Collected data
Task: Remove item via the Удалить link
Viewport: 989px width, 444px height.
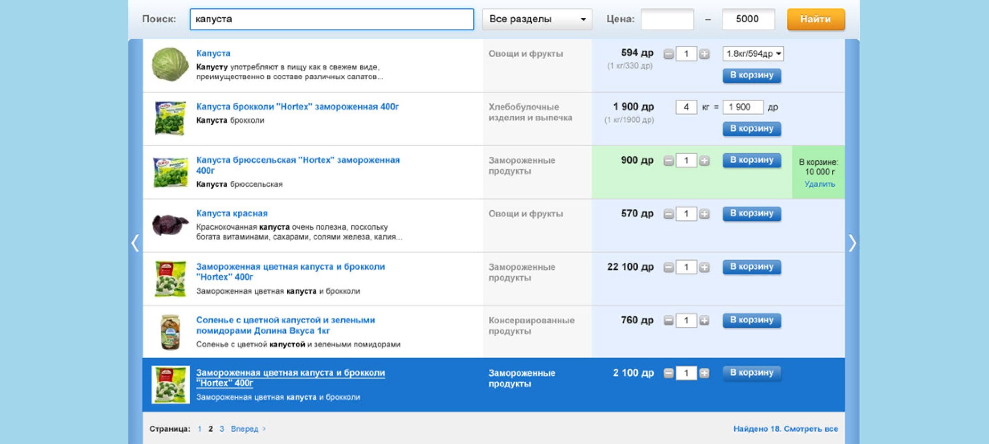Action: (819, 184)
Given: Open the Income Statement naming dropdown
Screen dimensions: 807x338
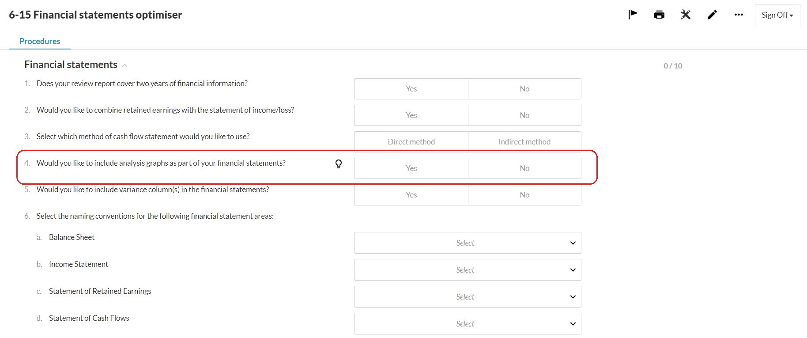Looking at the screenshot, I should 468,270.
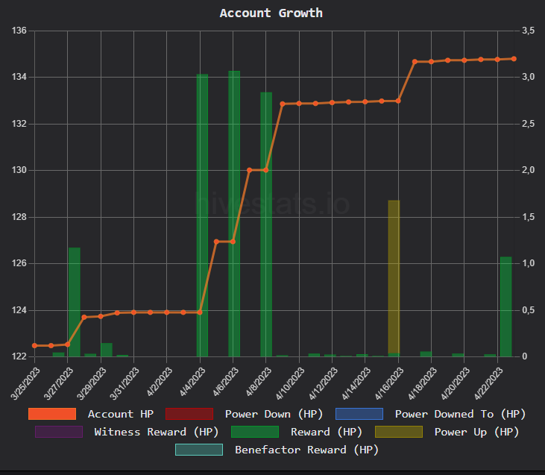The image size is (545, 475).
Task: Click the green Reward (HP) legend swatch
Action: point(255,432)
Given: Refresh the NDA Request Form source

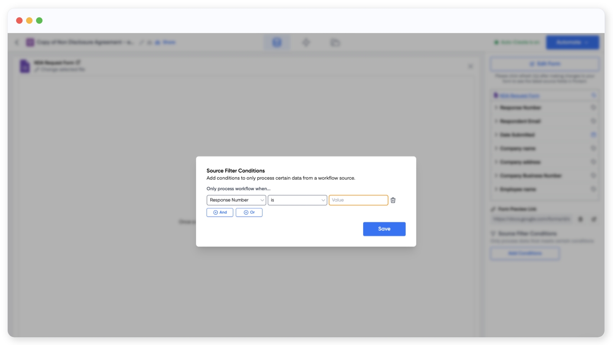Looking at the screenshot, I should (593, 95).
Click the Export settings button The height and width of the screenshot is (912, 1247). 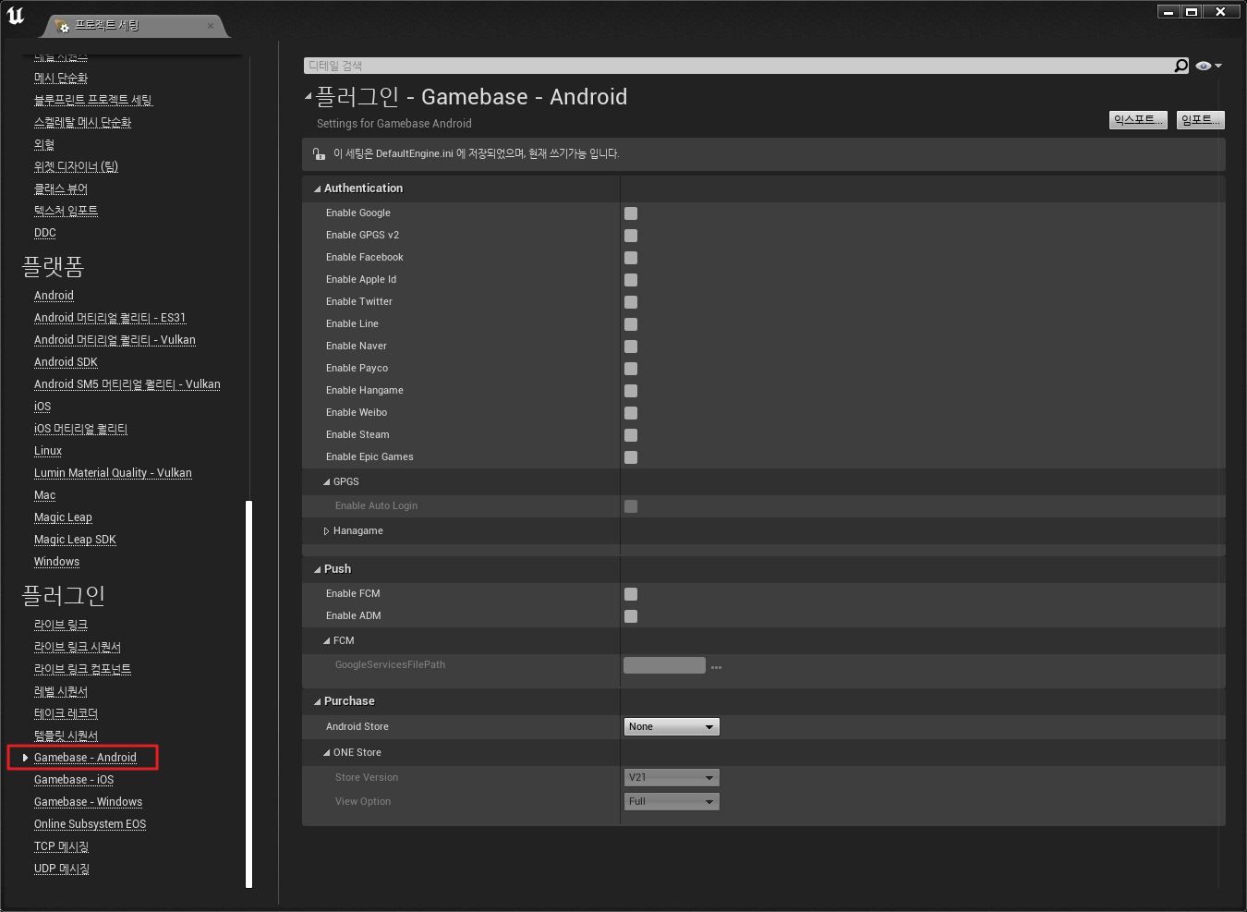1138,120
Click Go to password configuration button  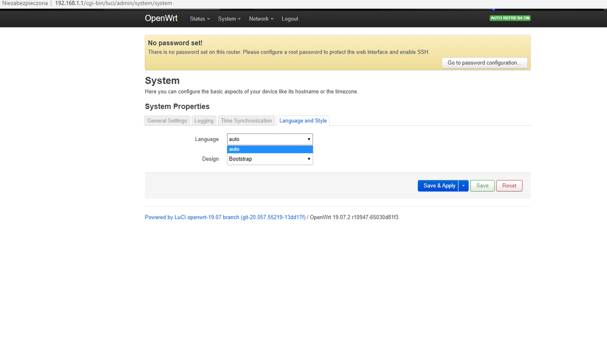pyautogui.click(x=485, y=63)
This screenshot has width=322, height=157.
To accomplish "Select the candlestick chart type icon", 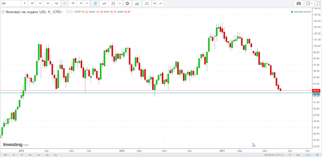I will click(95, 3).
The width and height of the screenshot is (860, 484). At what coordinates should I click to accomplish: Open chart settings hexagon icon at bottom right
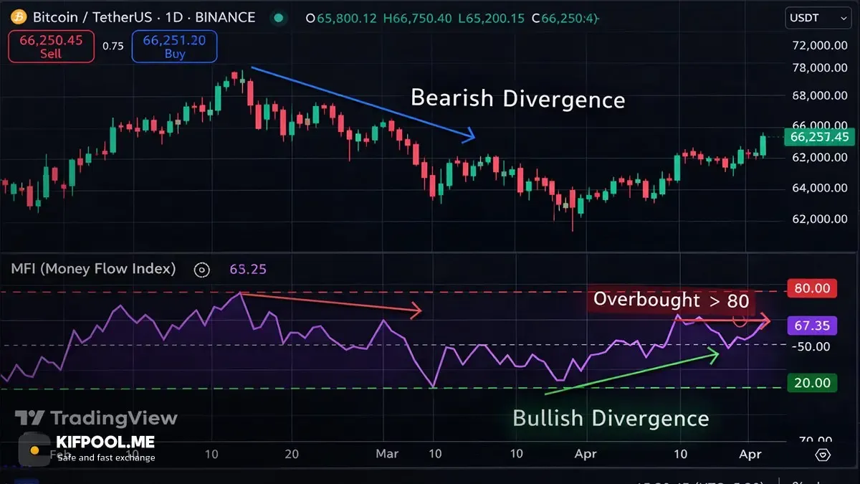click(x=823, y=455)
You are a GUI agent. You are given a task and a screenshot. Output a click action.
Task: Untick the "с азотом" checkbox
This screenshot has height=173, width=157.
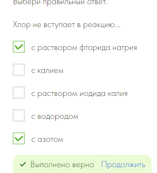point(19,138)
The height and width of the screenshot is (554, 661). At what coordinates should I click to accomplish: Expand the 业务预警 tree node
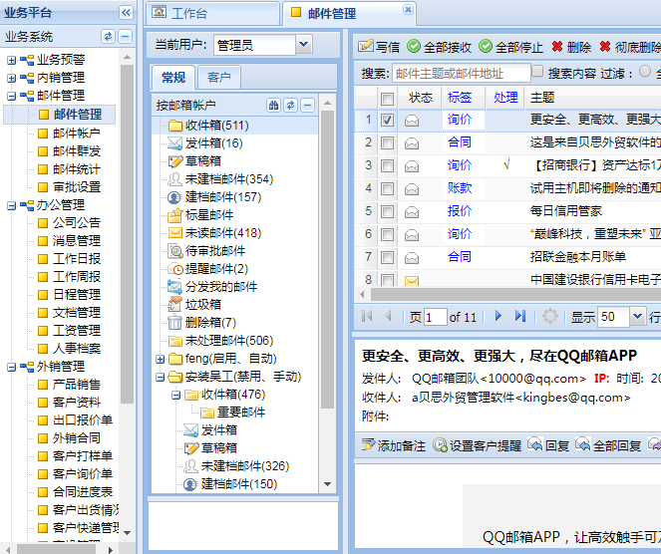click(12, 60)
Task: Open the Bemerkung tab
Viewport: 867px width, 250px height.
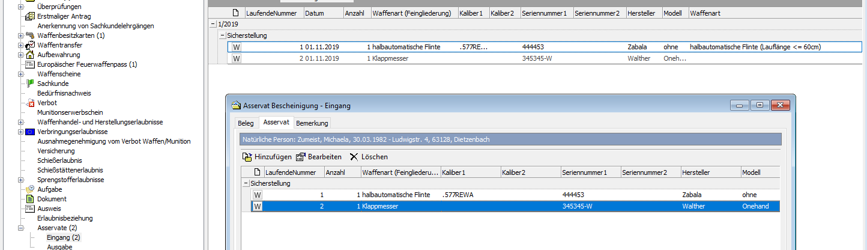Action: (312, 123)
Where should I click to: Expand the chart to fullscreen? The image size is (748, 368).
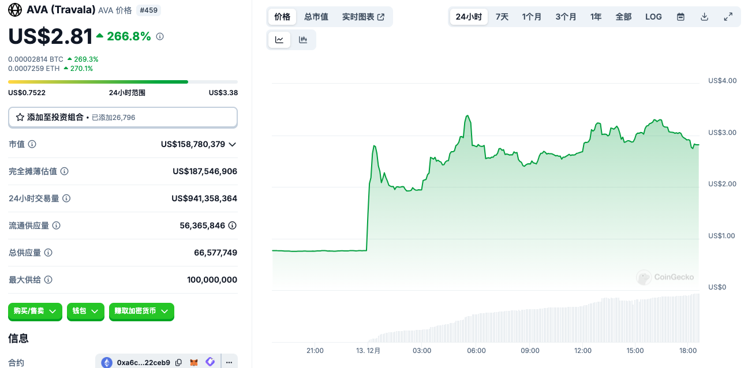[728, 17]
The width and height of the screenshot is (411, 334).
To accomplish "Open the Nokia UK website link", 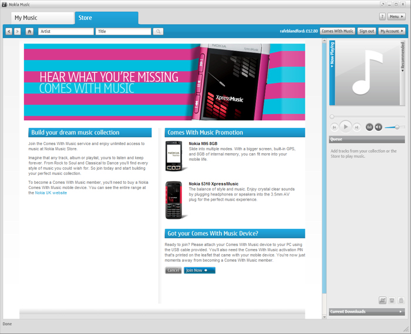I will click(x=51, y=193).
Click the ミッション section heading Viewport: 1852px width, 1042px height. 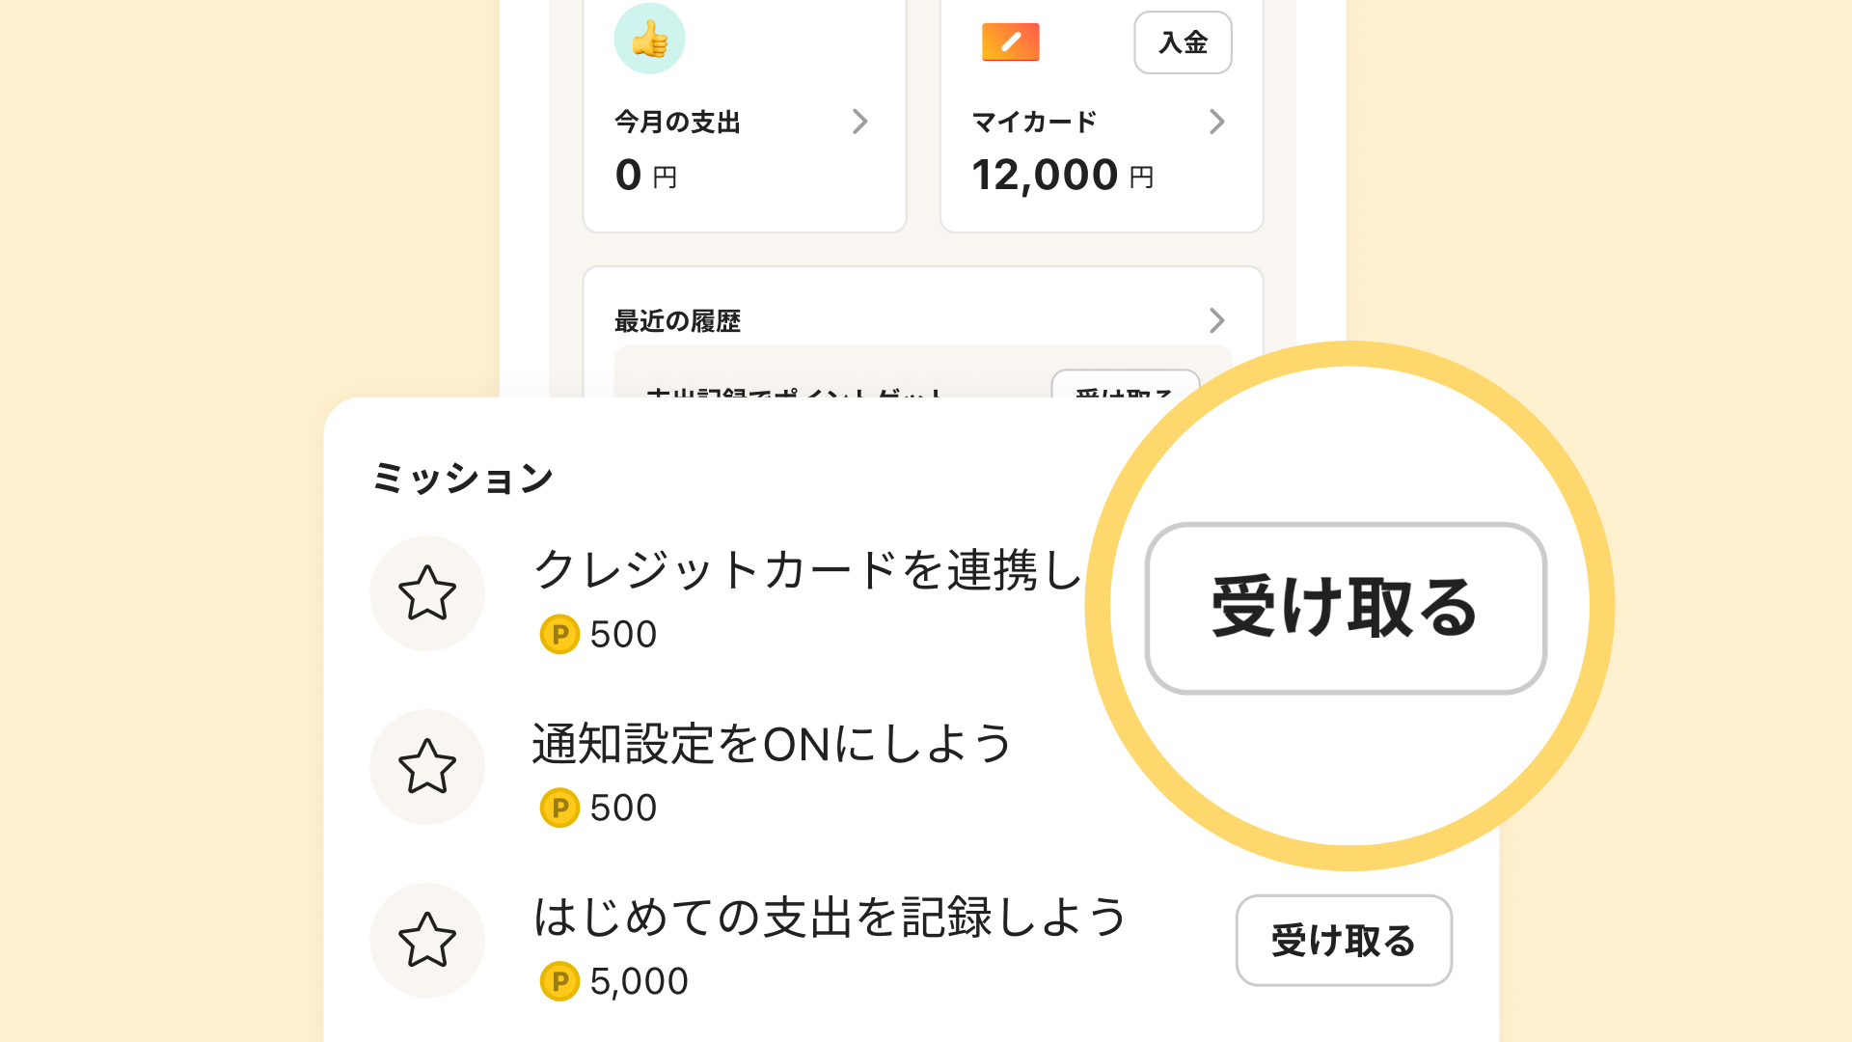coord(463,479)
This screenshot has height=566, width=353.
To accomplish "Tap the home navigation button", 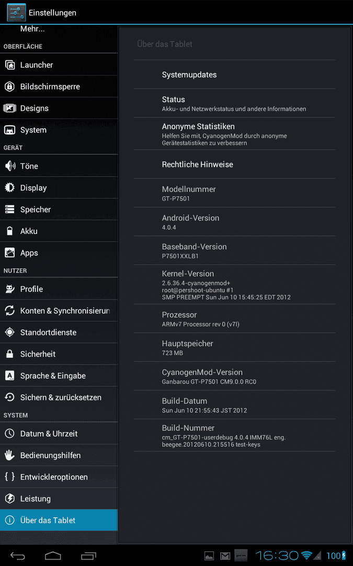I will (x=53, y=556).

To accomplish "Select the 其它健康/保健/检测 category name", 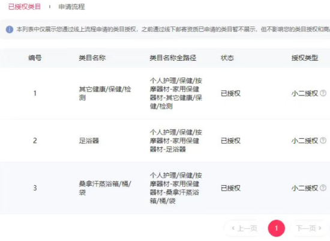I will [105, 93].
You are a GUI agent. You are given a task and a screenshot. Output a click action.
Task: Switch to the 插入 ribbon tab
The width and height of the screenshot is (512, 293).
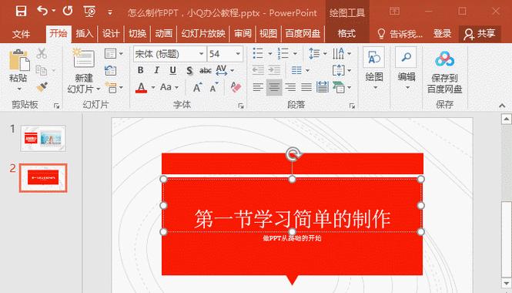pyautogui.click(x=85, y=33)
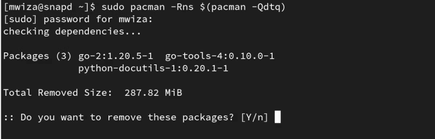Image resolution: width=435 pixels, height=139 pixels.
Task: Click the [mwiza@snapd ~]$ shell prompt
Action: coord(49,7)
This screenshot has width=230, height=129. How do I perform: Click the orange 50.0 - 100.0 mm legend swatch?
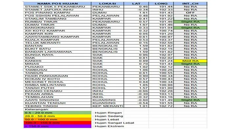coord(58,119)
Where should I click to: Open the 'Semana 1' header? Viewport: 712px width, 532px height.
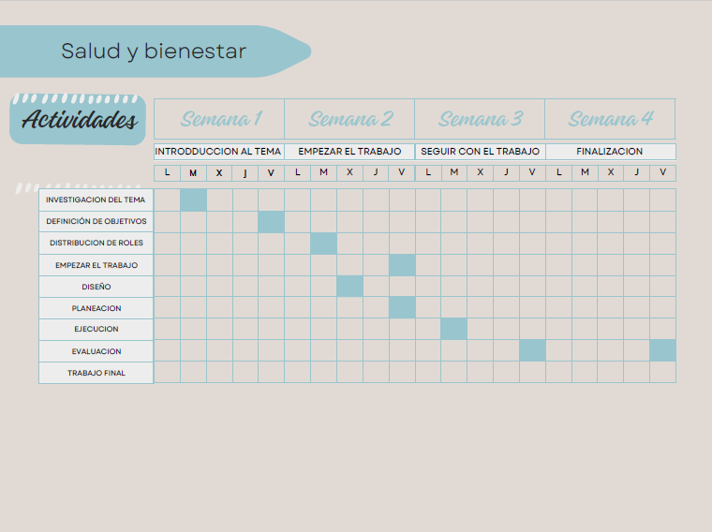(x=219, y=119)
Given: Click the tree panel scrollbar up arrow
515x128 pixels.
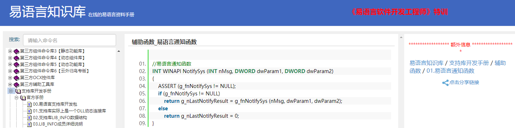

| GOAL OF THE EXERCISE |
No pictures should appear in the answer, which is to be the lines from the line with "Where should I click to: Open" through the end of the records above, restated exactly.

| EXERCISE RESPONSE |
Where should I click to: Open the 'Semana 1' header? Viewport: 712px width, 532px height.
(x=219, y=119)
Given: Click the tree panel scrollbar up arrow
515x128 pixels.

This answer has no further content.